Sports

Packers’ Rodgers has the last laugh

CHICAGO — With one dumb throw, the best postseason career quarterback rating in NFL history was up in smoke. And now, so might be an NFC championship Green Bay already should have put away.

Maybe that’s what Aaron Rodgers had been thinking early in the third quarter, when from the Chicago 6, he tried to force the ball through Brian Urlacher to Donald Driver. But once Urlacher started up field with his interception, all Rodgers was thinking was that he was the last man between 14-0 and 14-7.

“I started sprinting, hoped I would at least catch up to him,” said the quarterback. “When he turned and faced me, I had to make a stand.

“I missed a couple tackles this season. The joke that’s not real funny in the quarterback room is when you look silly trying to make a tackle after a pick.”

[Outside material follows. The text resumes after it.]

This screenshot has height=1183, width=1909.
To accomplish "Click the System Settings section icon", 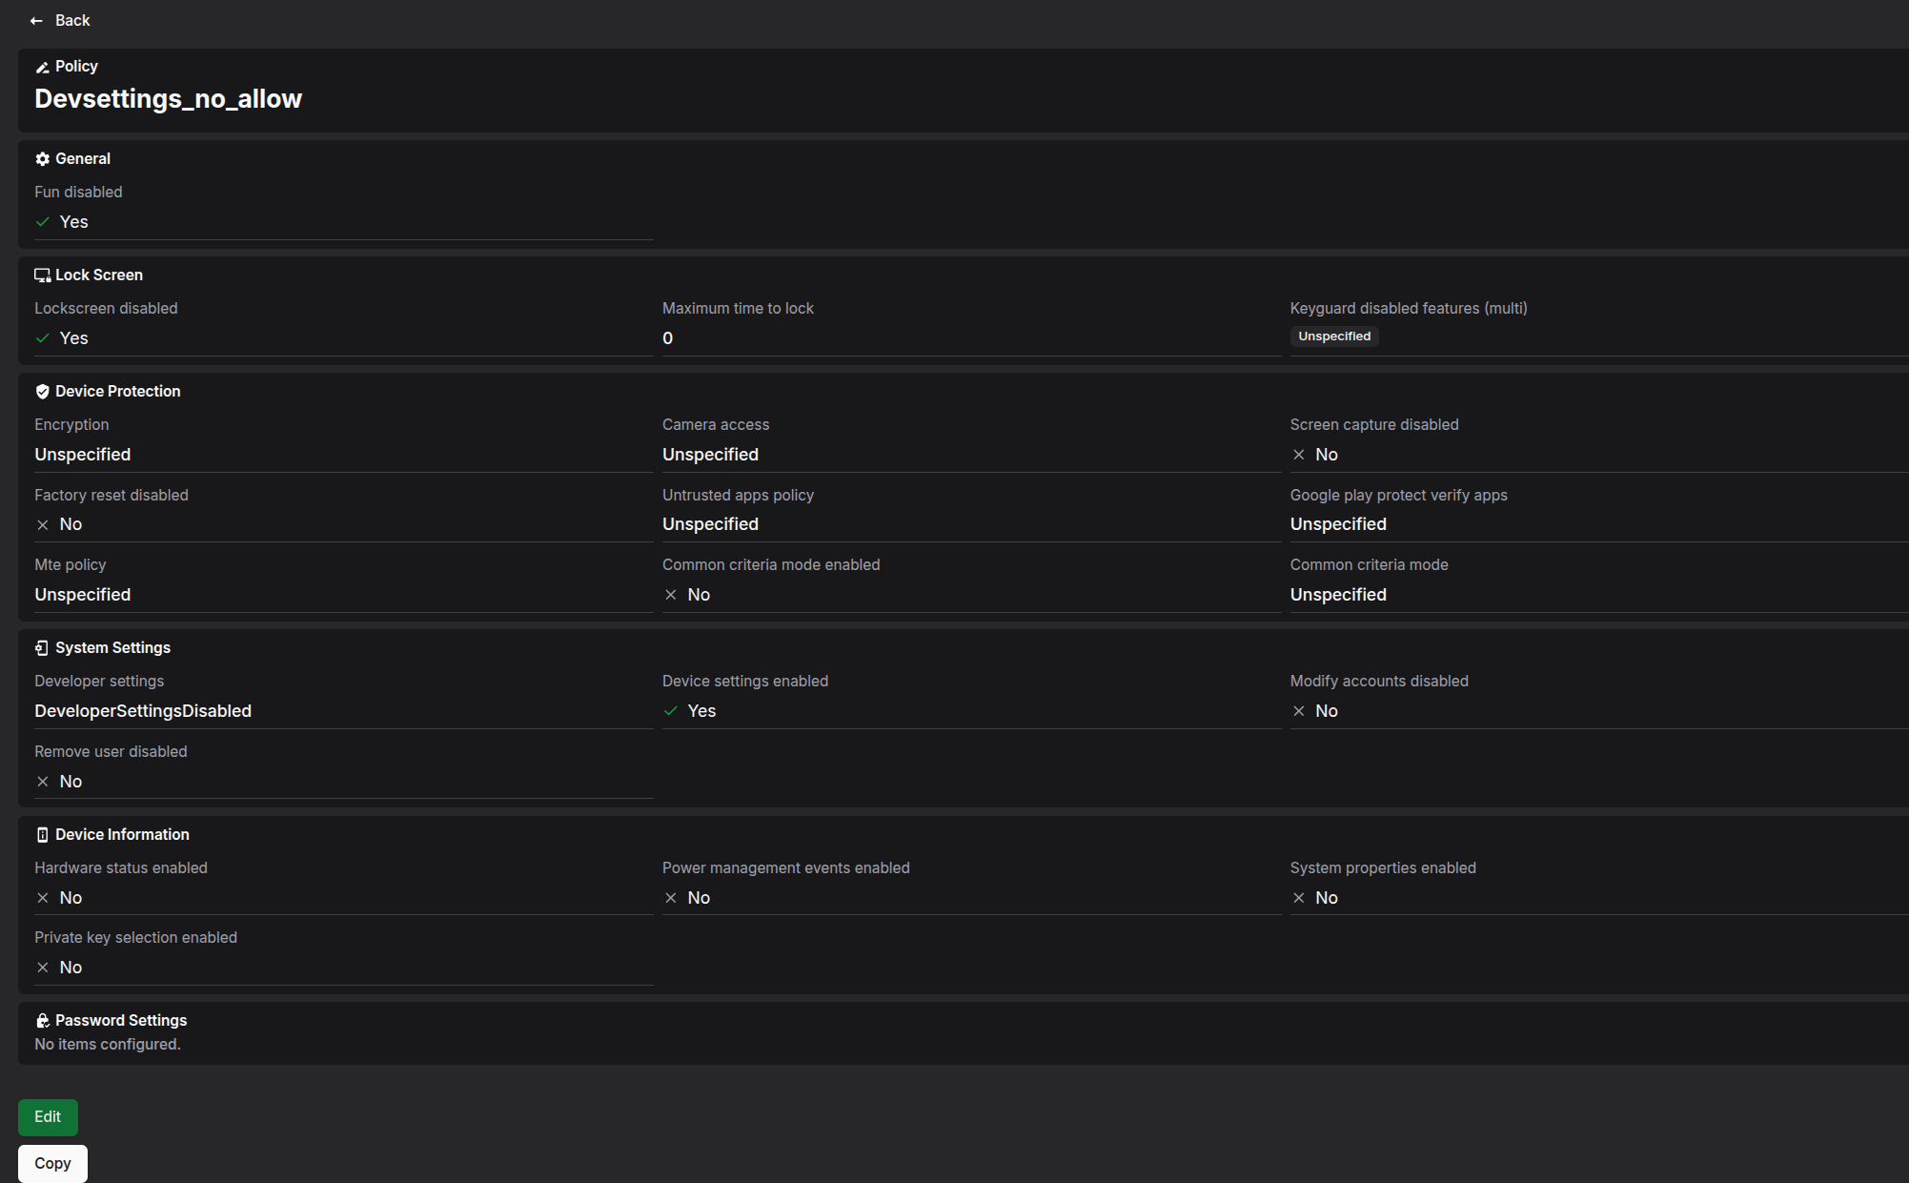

The joke that would have gone without a laugh in Green Bay forever would have been a Packer team knocking out Jay Cutler, chasing backup Todd Collins, and still getting upset one game short of the Super Bowl for a second time in four years. So Rodgers dove at Urlacher’s feet, and Goliath stumbled down at the Chicago 45.

“One of my worst throws,” the quarterback said with a smile. “One of my better tackles.”

Three plays later, Nick Collins almost picked Todd Collins, which didn’t save Rodgers’ quarterback rating (55.4 down from a career 129.4) any more than his shoestring dive. It only may have saved the game.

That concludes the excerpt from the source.